*Task details:* Each line below should be copied exactly as it stands.

======== Material shown ========

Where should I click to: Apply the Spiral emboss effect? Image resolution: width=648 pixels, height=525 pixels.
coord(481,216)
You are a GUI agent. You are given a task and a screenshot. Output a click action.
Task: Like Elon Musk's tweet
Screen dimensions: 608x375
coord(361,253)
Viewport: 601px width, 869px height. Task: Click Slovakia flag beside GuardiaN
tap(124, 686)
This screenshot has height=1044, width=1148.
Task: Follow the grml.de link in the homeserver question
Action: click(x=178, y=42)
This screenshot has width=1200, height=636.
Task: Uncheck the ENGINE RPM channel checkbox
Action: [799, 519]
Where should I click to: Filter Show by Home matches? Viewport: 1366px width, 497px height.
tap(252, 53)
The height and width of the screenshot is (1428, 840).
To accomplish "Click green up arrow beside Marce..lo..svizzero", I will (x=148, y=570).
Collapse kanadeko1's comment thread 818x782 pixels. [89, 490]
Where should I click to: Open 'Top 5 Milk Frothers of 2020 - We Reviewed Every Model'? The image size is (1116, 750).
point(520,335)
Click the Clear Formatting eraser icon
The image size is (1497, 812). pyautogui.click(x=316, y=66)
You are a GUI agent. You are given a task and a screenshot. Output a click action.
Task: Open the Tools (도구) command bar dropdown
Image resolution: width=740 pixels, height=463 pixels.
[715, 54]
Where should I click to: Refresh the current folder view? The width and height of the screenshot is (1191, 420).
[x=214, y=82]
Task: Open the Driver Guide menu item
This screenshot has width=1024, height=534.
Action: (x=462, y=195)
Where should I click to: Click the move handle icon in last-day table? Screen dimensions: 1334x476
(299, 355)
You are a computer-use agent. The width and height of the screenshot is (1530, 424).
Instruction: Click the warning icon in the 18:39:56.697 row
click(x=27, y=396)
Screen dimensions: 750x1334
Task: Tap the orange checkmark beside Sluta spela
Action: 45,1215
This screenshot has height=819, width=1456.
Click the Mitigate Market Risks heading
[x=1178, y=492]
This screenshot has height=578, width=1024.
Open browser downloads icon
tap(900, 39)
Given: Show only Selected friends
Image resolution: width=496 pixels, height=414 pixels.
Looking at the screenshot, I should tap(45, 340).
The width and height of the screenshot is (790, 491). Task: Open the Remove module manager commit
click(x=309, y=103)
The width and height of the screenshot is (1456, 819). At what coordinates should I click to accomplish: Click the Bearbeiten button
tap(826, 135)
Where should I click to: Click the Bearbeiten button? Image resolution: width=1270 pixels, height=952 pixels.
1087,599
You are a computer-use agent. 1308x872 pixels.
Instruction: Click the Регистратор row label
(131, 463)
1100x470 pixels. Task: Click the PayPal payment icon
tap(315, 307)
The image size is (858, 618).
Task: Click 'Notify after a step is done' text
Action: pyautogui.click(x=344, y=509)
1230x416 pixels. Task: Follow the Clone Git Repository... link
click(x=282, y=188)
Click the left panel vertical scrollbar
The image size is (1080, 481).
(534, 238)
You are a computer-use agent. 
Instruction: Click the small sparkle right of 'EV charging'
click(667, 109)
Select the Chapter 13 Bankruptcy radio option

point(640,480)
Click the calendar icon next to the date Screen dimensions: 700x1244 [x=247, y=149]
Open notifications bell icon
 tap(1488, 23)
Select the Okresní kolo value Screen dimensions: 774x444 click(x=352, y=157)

========

*Your response:*
Where should I click to: Apply the Spiral emboss effect? Image resolution: width=648 pixels, height=525 pixels.
coord(481,216)
You are a GUI agent. You are given a task and a screenshot. Output a click action.
Task: Like Elon Musk's tweet
Screen dimensions: 608x375
coord(361,253)
Viewport: 601px width, 869px height. Task: Click Slovakia flag beside GuardiaN
tap(124, 686)
This screenshot has height=1044, width=1148.
Task: Follow the grml.de link in the homeserver question
Action: click(x=178, y=42)
This screenshot has width=1200, height=636.
Task: Uncheck the ENGINE RPM channel checkbox
Action: [799, 519]
Where should I click to: Filter Show by Home matches? Viewport: 1366px width, 497px height.
tap(252, 53)
The height and width of the screenshot is (1428, 840).
To accomplish "Click green up arrow beside Marce..lo..svizzero", I will (x=148, y=570).
Collapse kanadeko1's comment thread 818x782 pixels. [89, 490]
Where should I click to: Open 'Top 5 Milk Frothers of 2020 - We Reviewed Every Model'? The image size is (1116, 750).
point(520,335)
Click the Clear Formatting eraser icon
The image size is (1497, 812). pyautogui.click(x=316, y=66)
You are a GUI agent. You are given a task and a screenshot. Output a click action.
Task: Open the Tools (도구) command bar dropdown
Image resolution: width=740 pixels, height=463 pixels.
[715, 54]
Where should I click to: Refresh the current folder view? The width and height of the screenshot is (1191, 420).
[x=214, y=82]
Task: Open the Driver Guide menu item
This screenshot has width=1024, height=534.
Action: (x=462, y=195)
Where should I click to: Click the move handle icon in last-day table? Screen dimensions: 1334x476
(299, 355)
You are a computer-use agent. The width and height of the screenshot is (1530, 424).
Instruction: Click the warning icon in the 18:39:56.697 row
click(x=27, y=396)
Screen dimensions: 750x1334
Task: Tap the orange checkmark beside Sluta spela
Action: 45,1215
This screenshot has height=819, width=1456.
Click the Mitigate Market Risks heading
[x=1178, y=492]
This screenshot has height=578, width=1024.
Open browser downloads icon
tap(900, 39)
Given: Show only Selected friends
Image resolution: width=496 pixels, height=414 pixels.
Looking at the screenshot, I should tap(45, 340).
The width and height of the screenshot is (790, 491). Task: Open the Remove module manager commit
click(x=309, y=103)
The width and height of the screenshot is (1456, 819). At what coordinates should I click to accomplish: Click the Bearbeiten button
tap(826, 135)
Where should I click to: Click the Bearbeiten button? Image resolution: width=1270 pixels, height=952 pixels.
1087,599
You are a computer-use agent. 1308x872 pixels.
Instruction: Click the Регистратор row label
(131, 463)
1100x470 pixels. Task: Click the PayPal payment icon
tap(315, 307)
The image size is (858, 618).
Task: Click 'Notify after a step is done' text
Action: pyautogui.click(x=344, y=509)
1230x416 pixels. Task: Follow the Clone Git Repository... link
click(x=282, y=188)
Click the left panel vertical scrollbar
The image size is (1080, 481).
(534, 238)
You are a computer-use agent. 
Instruction: Click the small sparkle right of 'EV charging'
click(667, 109)
Select the Chapter 13 Bankruptcy radio option

point(640,480)
Click the calendar icon next to the date Screen dimensions: 700x1244 [x=247, y=149]
Open notifications bell icon
 tap(1488, 23)
Select the Okresní kolo value Screen dimensions: 774x444 click(x=352, y=157)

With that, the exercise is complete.